УПРАЖНЕНИЯ:
1 – Ответьте по фрагменту интервью на вопросы.
(а) С какого времени, по словам Иманта Земзариса, можно вести речь о первых прочных кирпичах фундамента родного музыкального языка?
(б) На какие тексты композитор в основном писал музыку, когда создавал вокальные сочинения в советское время?
(в) Как называется композиция для клавишных, о которой спрашивают в конце?
2 – Почему, по словам композитора во фрагменте интервью, ему в ту пору было легче, чем другим? Ответьте одним–тремя предложениями.
3 – Выпишите из фрагмента интервью отрывок от слов «Все же по-человечески» до слов «чем эта работа?».

В одном из интервью вы сказали: «В своей музыке я говорю на латышском языке». Что значит в музыке говорить на латышском языке? Имант Земзарис в уже упоминавшейся передаче «Почти монолог», например, говорит: «Думаю, что только с 80-х годов можно вести речь о первых прочных кирпичах фундамента, реально позволяющих формулировать сущность нашего родного музыкального языка. Как формулировать? – Диатоника? Взвешенная сдержанность? Лаконизм в высказываниях, нотных знаках? Монохромные цвета? Спокойствие с вызреванием одной могучей кульминации в центре формы?»
Думаю, что это мое высказывание отчасти поэтично. В моей музыке довольно много диатоники – народная музыка, как известно, в своей основе диатонична. Я иногда вставляю в свои композиции якобы народные песни, которые сочинил сам. Мой аргумент таков: я латыш, так почему бы мне не сочинить народную песню как символ. А мысль о разговоре на латышском языке для меня соотносится со временем, когда мы еще были в составе советской империи. Наша судьба вполне могла повернуться иначе, и дело бы дошло до полной русификации. Не знаю, стоит ли об этом вспоминать, но тогда были большие проблемы с написанием вокальных произведений с текстом, поскольку поэзию контролировали. А инструментальная музыка была островом свободы. Если я в то время писал музыку на тексты, то в основном это были тексты дайн. Их не трогали, но через них очень ярко проявлялась народная культура.
Все же по-человечески мне в ту пору, в сравнении с другими, пожалуй, было легче именно потому, что эта творческая жизнь была островом свободы и независимости – там никто не мог на меня надавить, там я был свободен. Но только отталкиваясь от чувства внутренней свободы, ты можешь творить; если ты в оковах, это неестественная ситуация для творческого проявления. (Смотрит в окно.) Ну и в конце концов – если я пишу о деревьях, о птицах, о лугах, о море, о реках, об озерах, что в этом... Они не такие, как где-то в другом месте, это иначе, чем если бы какой-нибудь композитор начал писать о том, что находится в каком-то другом месте.
У вас есть и композиция для клавишных под названием «Ландшафты выжженной земли». О чем эта работа?

ВЫБОРКА ДАННЫХ:
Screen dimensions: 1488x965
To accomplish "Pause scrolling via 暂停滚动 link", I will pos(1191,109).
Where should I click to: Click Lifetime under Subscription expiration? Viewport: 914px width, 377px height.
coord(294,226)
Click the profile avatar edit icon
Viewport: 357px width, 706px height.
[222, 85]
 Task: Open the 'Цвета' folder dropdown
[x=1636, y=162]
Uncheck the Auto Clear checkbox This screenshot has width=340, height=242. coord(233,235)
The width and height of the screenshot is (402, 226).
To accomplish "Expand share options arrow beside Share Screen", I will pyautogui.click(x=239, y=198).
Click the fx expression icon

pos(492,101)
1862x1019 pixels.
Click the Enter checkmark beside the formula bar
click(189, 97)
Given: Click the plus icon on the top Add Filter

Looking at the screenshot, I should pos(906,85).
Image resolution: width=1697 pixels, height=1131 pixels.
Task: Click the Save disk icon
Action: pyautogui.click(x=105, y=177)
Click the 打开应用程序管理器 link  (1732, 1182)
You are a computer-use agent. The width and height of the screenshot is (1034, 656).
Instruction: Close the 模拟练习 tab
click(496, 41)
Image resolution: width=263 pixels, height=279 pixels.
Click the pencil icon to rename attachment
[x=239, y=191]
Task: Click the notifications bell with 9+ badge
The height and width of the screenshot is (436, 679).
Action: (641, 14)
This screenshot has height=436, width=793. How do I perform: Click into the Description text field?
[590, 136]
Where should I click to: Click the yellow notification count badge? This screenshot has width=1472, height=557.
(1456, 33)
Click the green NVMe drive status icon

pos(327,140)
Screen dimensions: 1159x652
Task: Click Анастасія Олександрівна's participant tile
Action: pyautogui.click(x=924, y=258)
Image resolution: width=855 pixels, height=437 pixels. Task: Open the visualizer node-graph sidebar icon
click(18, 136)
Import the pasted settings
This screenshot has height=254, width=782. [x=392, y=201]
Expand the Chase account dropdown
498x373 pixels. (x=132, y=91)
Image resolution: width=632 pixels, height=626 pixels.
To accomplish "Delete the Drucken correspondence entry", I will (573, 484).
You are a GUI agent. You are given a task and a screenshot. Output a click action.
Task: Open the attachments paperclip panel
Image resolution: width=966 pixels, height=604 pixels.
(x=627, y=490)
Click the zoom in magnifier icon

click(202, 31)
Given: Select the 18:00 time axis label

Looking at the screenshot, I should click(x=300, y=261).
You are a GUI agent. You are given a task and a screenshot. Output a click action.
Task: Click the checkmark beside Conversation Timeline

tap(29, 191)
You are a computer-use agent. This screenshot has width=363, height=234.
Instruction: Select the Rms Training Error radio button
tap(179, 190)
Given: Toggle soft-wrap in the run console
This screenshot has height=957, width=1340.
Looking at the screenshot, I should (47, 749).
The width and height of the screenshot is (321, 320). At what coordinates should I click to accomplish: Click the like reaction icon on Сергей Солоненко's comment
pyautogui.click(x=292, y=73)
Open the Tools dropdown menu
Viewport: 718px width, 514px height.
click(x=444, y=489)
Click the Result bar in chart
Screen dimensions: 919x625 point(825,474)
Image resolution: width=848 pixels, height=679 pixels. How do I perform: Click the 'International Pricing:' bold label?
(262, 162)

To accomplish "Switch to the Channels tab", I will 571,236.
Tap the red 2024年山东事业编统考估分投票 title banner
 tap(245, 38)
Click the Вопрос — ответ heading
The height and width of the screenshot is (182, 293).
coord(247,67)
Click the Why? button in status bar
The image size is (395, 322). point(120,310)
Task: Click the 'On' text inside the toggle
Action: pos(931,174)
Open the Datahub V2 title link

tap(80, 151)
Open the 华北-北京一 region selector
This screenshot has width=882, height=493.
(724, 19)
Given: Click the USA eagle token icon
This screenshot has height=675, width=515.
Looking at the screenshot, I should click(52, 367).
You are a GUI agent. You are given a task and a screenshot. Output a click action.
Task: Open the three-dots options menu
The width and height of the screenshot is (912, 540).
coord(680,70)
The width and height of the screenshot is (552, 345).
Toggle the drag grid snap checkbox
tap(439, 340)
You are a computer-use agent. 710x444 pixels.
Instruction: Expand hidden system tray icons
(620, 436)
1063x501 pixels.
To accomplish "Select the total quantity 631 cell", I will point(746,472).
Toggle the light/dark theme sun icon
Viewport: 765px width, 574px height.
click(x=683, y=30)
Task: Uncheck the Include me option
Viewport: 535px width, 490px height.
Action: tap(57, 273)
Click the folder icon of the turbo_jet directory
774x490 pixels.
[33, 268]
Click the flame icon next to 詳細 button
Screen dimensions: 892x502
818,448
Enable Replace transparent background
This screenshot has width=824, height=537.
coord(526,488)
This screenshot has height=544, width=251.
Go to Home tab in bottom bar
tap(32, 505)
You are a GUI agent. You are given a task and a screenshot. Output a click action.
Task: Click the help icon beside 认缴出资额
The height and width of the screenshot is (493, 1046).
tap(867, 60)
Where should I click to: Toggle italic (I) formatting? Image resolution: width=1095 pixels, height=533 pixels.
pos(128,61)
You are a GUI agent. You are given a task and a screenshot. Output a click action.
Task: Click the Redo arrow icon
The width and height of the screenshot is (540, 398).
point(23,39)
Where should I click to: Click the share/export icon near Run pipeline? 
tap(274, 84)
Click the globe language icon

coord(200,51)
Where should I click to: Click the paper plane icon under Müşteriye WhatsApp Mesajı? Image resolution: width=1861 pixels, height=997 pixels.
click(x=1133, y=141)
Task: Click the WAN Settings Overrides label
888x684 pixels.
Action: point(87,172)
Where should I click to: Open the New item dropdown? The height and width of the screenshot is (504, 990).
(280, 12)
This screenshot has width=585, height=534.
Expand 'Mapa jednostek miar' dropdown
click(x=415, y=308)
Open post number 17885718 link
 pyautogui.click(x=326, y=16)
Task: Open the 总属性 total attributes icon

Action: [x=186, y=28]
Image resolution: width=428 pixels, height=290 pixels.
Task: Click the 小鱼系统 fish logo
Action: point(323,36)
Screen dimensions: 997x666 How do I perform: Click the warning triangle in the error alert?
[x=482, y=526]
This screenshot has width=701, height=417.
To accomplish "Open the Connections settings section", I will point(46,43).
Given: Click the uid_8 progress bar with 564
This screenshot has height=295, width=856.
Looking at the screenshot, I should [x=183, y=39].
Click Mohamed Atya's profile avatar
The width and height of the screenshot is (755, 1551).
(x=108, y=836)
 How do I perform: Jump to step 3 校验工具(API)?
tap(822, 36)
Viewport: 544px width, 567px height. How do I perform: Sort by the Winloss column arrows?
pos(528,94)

ОТВЕТЫ:
1 –
(а) С 80-х годов.
(б) На тексты дайн.
(в) «Ландшафты выжженной земли».

2 – Его творческая жизнь была островом свободы и независимости. Там никто не мог на него надавить, и там он был свободен.

3 –
Все же по-человечески мне в ту пору, в сравнении с другими, пожалуй, было легче именно потому, что эта творческая жизнь была островом свободы и независимости – там никто не мог на меня надавить, там я был свободен. Но только отталкиваясь от чувства внутренней свободы, ты можешь творить; если ты в оковах, это неестественная ситуация для творческого проявления. (Смотрит в окно.) Ну и в конце концов – если я пишу о деревьях, о птицах, о лугах, о море, о реках, об озерах, что в этом... Они не такие, как где-то в другом месте, это иначе, чем если бы какой-нибудь композитор начал писать о том, что находится в каком-то другом месте.
У вас есть и композиция для клавишных под названием «Ландшафты выжженной земли». О чем эта работа?